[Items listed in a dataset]
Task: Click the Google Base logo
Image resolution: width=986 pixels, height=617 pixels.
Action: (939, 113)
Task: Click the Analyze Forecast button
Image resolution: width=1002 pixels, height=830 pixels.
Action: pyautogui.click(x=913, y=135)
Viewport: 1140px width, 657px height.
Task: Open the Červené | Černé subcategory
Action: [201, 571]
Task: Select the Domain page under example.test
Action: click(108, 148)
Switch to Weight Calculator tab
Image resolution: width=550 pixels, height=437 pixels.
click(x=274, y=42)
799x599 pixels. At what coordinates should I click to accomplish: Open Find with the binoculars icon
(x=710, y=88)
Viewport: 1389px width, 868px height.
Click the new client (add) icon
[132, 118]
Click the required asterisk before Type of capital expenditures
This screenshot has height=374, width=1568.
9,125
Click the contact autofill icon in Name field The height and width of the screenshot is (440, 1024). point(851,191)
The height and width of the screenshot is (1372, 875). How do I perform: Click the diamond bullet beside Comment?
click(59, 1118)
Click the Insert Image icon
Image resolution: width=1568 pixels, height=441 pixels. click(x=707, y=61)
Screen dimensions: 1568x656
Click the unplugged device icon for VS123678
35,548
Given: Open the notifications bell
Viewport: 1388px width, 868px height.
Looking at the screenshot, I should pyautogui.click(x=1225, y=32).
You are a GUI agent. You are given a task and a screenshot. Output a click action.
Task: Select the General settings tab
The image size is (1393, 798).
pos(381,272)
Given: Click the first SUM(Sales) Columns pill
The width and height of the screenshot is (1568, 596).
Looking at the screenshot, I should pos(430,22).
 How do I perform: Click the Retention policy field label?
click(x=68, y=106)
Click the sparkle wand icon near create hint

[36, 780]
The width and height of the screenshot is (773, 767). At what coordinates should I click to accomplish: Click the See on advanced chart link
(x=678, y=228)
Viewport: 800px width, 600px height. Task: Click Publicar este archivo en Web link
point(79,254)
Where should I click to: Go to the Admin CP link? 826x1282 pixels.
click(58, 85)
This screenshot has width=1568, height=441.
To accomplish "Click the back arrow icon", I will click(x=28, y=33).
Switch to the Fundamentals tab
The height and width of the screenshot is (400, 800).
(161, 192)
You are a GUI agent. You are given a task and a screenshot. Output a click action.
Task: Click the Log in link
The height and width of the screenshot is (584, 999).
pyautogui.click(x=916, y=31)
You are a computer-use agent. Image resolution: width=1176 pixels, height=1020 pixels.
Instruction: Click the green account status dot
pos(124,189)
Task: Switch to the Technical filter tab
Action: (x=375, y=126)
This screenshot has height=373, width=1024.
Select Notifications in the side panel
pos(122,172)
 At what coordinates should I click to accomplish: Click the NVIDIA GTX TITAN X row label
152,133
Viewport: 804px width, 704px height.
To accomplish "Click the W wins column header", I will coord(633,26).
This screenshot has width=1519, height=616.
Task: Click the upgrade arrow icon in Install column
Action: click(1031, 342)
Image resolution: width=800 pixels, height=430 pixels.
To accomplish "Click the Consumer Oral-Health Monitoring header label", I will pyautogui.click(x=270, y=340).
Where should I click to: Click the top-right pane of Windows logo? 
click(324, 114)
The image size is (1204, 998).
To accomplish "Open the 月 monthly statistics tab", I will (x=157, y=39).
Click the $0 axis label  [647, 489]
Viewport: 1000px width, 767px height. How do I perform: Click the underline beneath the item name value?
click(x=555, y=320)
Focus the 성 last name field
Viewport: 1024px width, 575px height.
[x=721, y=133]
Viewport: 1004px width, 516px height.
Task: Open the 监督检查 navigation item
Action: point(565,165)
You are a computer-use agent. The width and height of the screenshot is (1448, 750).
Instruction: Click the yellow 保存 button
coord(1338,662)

Description of the task
Starting at the line above that contains "Image resolution: width=986", write out each line exactly until the line that contains "This screenshot has width=1568, height=441." has been written, and stop there.

Response to this task
Image resolution: width=986 pixels, height=617 pixels.
Action: (939, 113)
Task: Click the Analyze Forecast button
Image resolution: width=1002 pixels, height=830 pixels.
Action: pyautogui.click(x=913, y=135)
Viewport: 1140px width, 657px height.
Task: Open the Červené | Černé subcategory
Action: [201, 571]
Task: Select the Domain page under example.test
Action: click(108, 148)
Switch to Weight Calculator tab
Image resolution: width=550 pixels, height=437 pixels.
click(x=274, y=42)
799x599 pixels. At what coordinates should I click to accomplish: Open Find with the binoculars icon
(x=710, y=88)
Viewport: 1389px width, 868px height.
Click the new client (add) icon
[132, 118]
Click the required asterisk before Type of capital expenditures
This screenshot has height=374, width=1568.
9,125
Click the contact autofill icon in Name field The height and width of the screenshot is (440, 1024). point(851,191)
The height and width of the screenshot is (1372, 875). How do I perform: Click the diamond bullet beside Comment?
click(59, 1118)
Click the Insert Image icon
Image resolution: width=1568 pixels, height=441 pixels. click(x=707, y=61)
Screen dimensions: 1568x656
Click the unplugged device icon for VS123678
35,548
Given: Open the notifications bell
Viewport: 1388px width, 868px height.
Looking at the screenshot, I should pyautogui.click(x=1225, y=32).
You are a GUI agent. You are given a task and a screenshot. Output a click action.
Task: Select the General settings tab
The image size is (1393, 798).
pos(381,272)
Given: Click the first SUM(Sales) Columns pill
The width and height of the screenshot is (1568, 596).
Looking at the screenshot, I should pos(430,22).
 How do I perform: Click the Retention policy field label?
click(x=68, y=106)
Click the sparkle wand icon near create hint

[36, 780]
The width and height of the screenshot is (773, 767). At what coordinates should I click to accomplish: Click the See on advanced chart link
(x=678, y=228)
Viewport: 800px width, 600px height. Task: Click Publicar este archivo en Web link
point(79,254)
Where should I click to: Go to the Admin CP link? 826x1282 pixels.
click(58, 85)
This screenshot has width=1568, height=441.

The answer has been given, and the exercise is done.